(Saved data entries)
****************************************

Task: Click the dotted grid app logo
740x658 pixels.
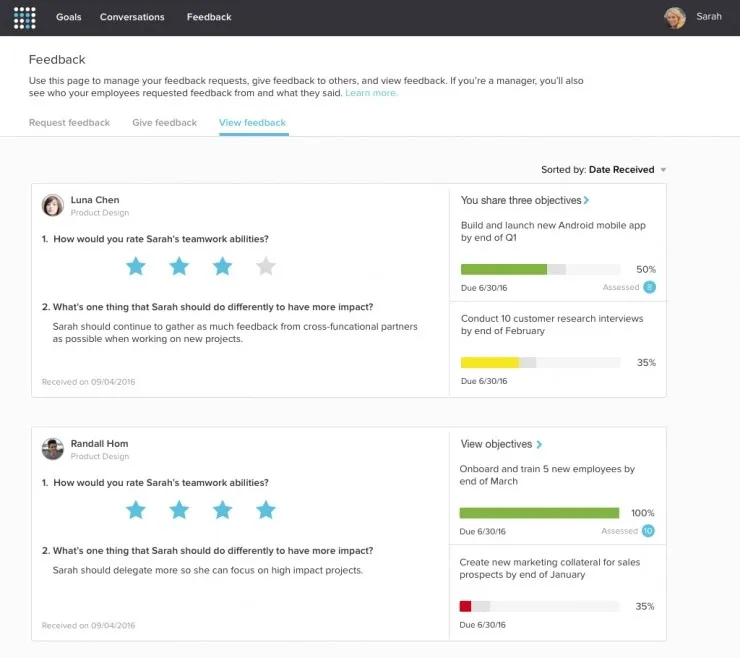Action: [x=25, y=17]
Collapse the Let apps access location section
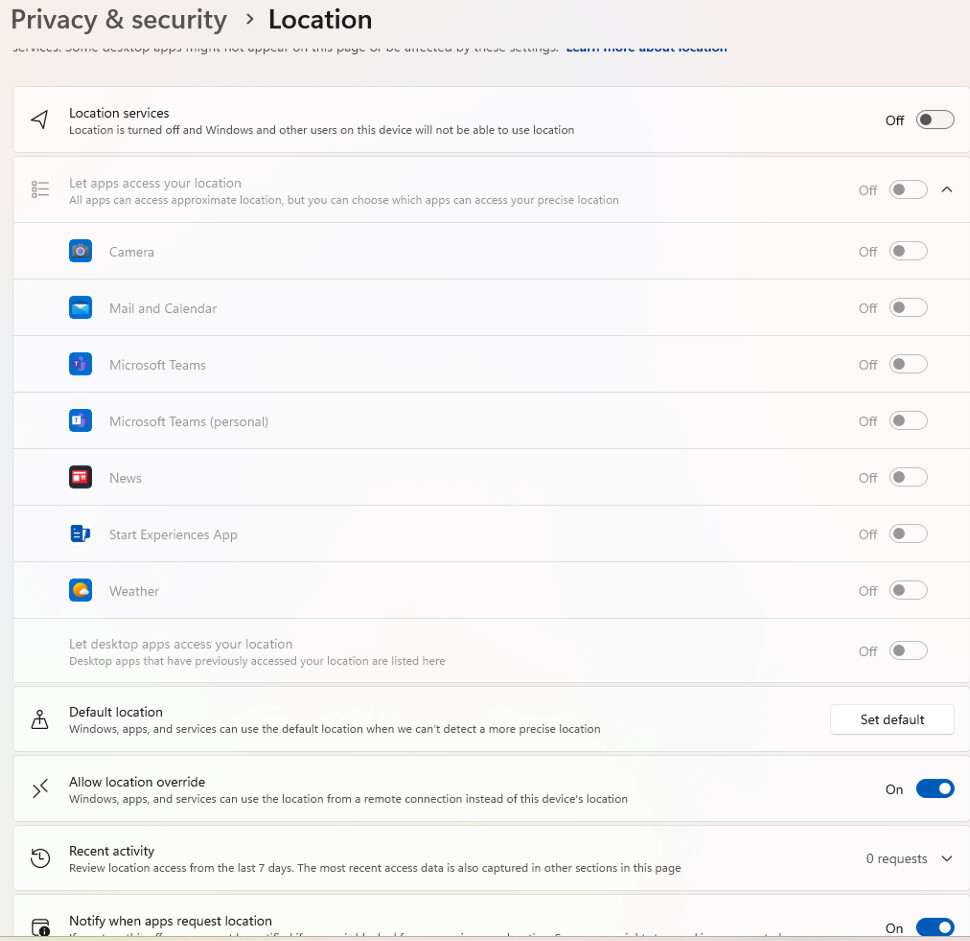This screenshot has height=941, width=970. pyautogui.click(x=947, y=190)
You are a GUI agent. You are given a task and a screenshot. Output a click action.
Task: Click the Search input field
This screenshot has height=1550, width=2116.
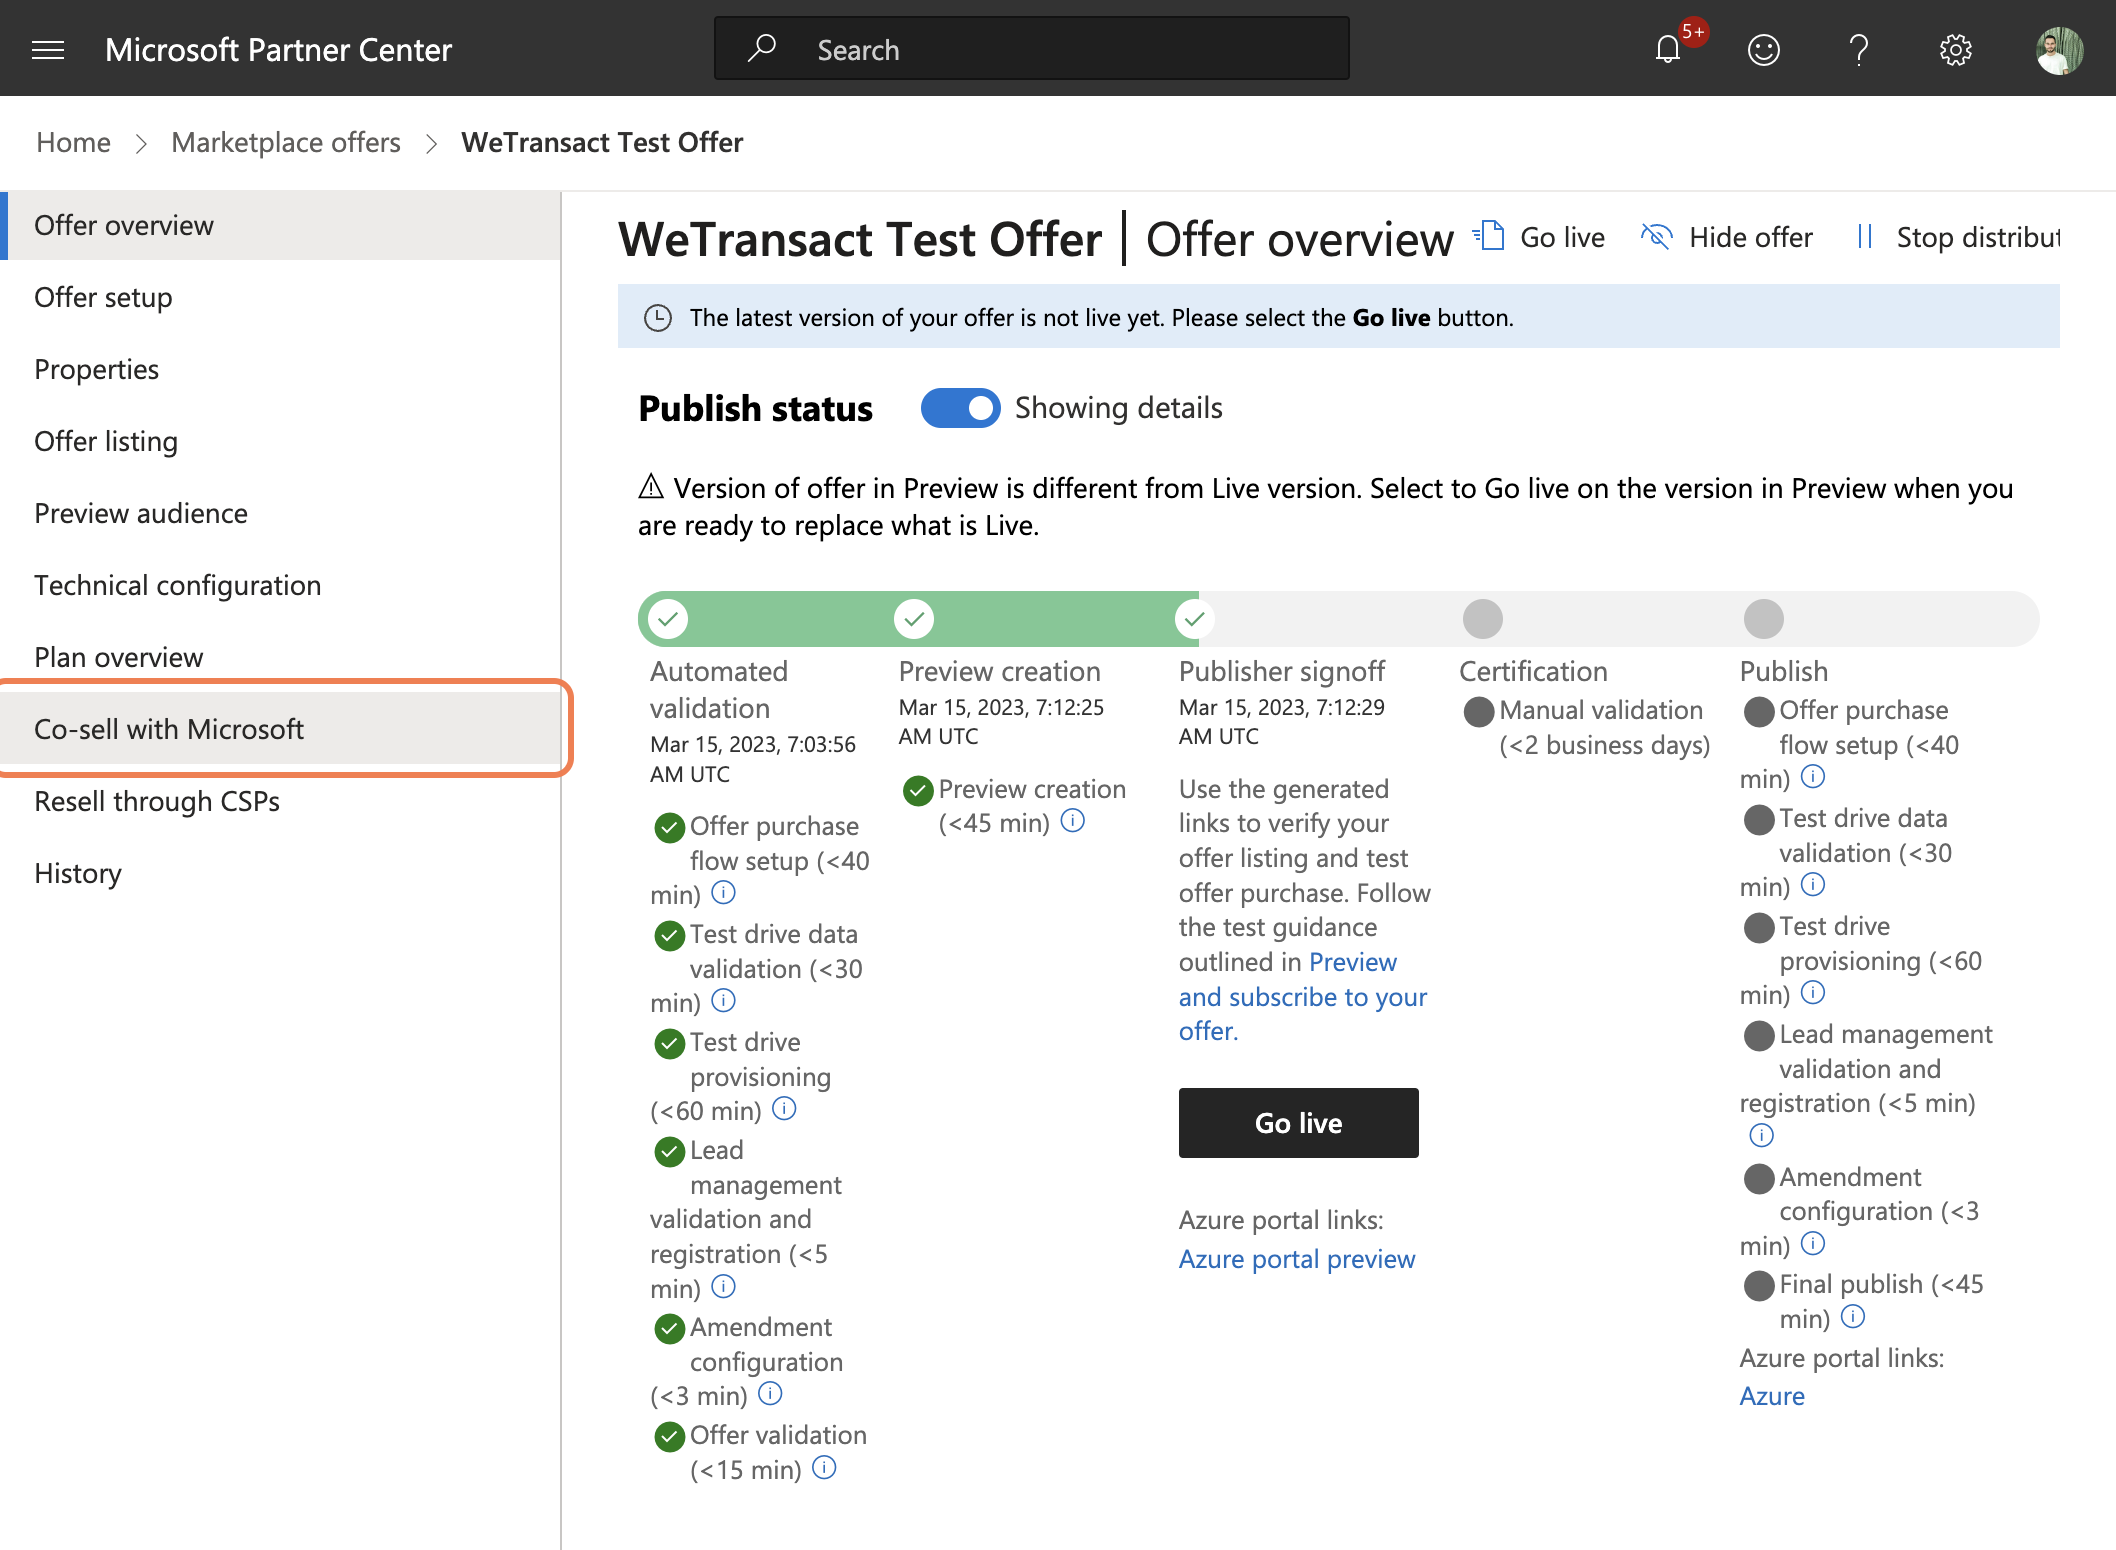pos(1031,49)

****************************************

Aim of the exercise -> Leave out the pictures and output the rest of the records exactly.

Answer for this exercise ->
Task: Click the dotted grid app logo
740x658 pixels.
Action: [x=25, y=17]
Collapse the Let apps access location section
This screenshot has height=941, width=970. pyautogui.click(x=947, y=190)
You are a GUI agent. You are given a task and a screenshot. Output a click action.
Task: Click the Search input field
This screenshot has height=1550, width=2116.
pos(1031,49)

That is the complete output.